Flotteron’s argument was supported, in part, by federal judge Arthur D. Spatt, who declined to issue a preliminary injunction shortly before the 2019 election for town board. He found the plaintiffs hadn’t shown they were “substantially likely” to succeed in their case. He called the dumping in the park an “unfortunate occurrence,” but found no official discrimination in that case or other “run-of-the-mill local government gripes.”
But Brewington said the standard for an injunction to stop last year’s election was higher than it would be for a trial. He also shot down the argument that Latinos candidates haven’t won because they ran as Democrats, “the Republican Party has not put up a Latino person to run.” And even it did, Brewington said data show a Latino Republican would still lose because of racial bloc voting, adding, “race is the predominant factor.”

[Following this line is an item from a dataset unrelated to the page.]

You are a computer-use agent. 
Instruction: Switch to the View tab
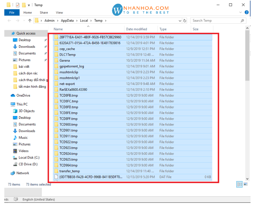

Some Islip voters see nothing wrong with their election system. Near the Town Hall on Main Street, one woman—who didn’t want her name published because of the sensitive nature of the question—said that if Latino candidates aren’t winning, maybe it’s because their voters aren’t coming out or because their message is too narrow.
“If their candidate actually can appeal to non-minorities and show that he’s not just about one race over another, there should not be a problem,” she said, adding, “I wouldn’t have a problem voting for somebody.”
Upscale shops and restaurants serving sushi, burritos, and homemade ice cream line Main Street in the hamlet of Islip. There aren’t any neighborhoods like that in the mostly Latino areas of Brentwood and Central Islip, which aren’t as wealthy as the hamlet of Islip and the Town of Islip overall, and are dotted with fast-food restaurants.
As she left a small shopping center in Central Islip, Denise Grey, who’s Black, said she thinks the town’s voting system needs to change because, in her opinion, it favors white residents.
“You go to certain areas and the parks are nice, the streets are clean and the housing looks a little bit better,” she said.
Some might argue areas with more money always attract nicer shops and housing, regardless of race. But those behind the lawsuit say they’re fighting for basic services. The suit cites lower high school graduation rates and worse health outcomes for Latinos, and the failure to pick up trash as often in Brentwood as in more affluent, whiter neighborhoods.
Ana Flores and her fellow plaintiff Magdelana Hernandez took me on a tour of brownfields bordering homes. They also pointed to a playground and basketball court with only one light. The two women work for the immigrant advocacy group Make the Road New York.
Flores is 23 and her father is also a plaintiff. The family came to the U.S. from El Salvador when she was nine. She grew up near Roberto Clemente Park, where the dumping occurred, and her school was overcrowded.
“I think it’s a matter of just a big systemic racism that’s in place,” she said.
The town board doesn’t have as much control over schools as parks and sanitation. But Flores said this lawsuit is about ensuring that board members include Latinos in all their conversations. Because right now, she says they don’t need Latinos to get elected.
“Why cater to a community who you can do without?” she asked, rhetorically. “They’re catering to their constituents, and their constituents that support them are people outside of this community.”
The federal trial before U.S. District Judge Gary Brown in the Eastern District is expected to last several weeks. The next election for town board is in November of 2021.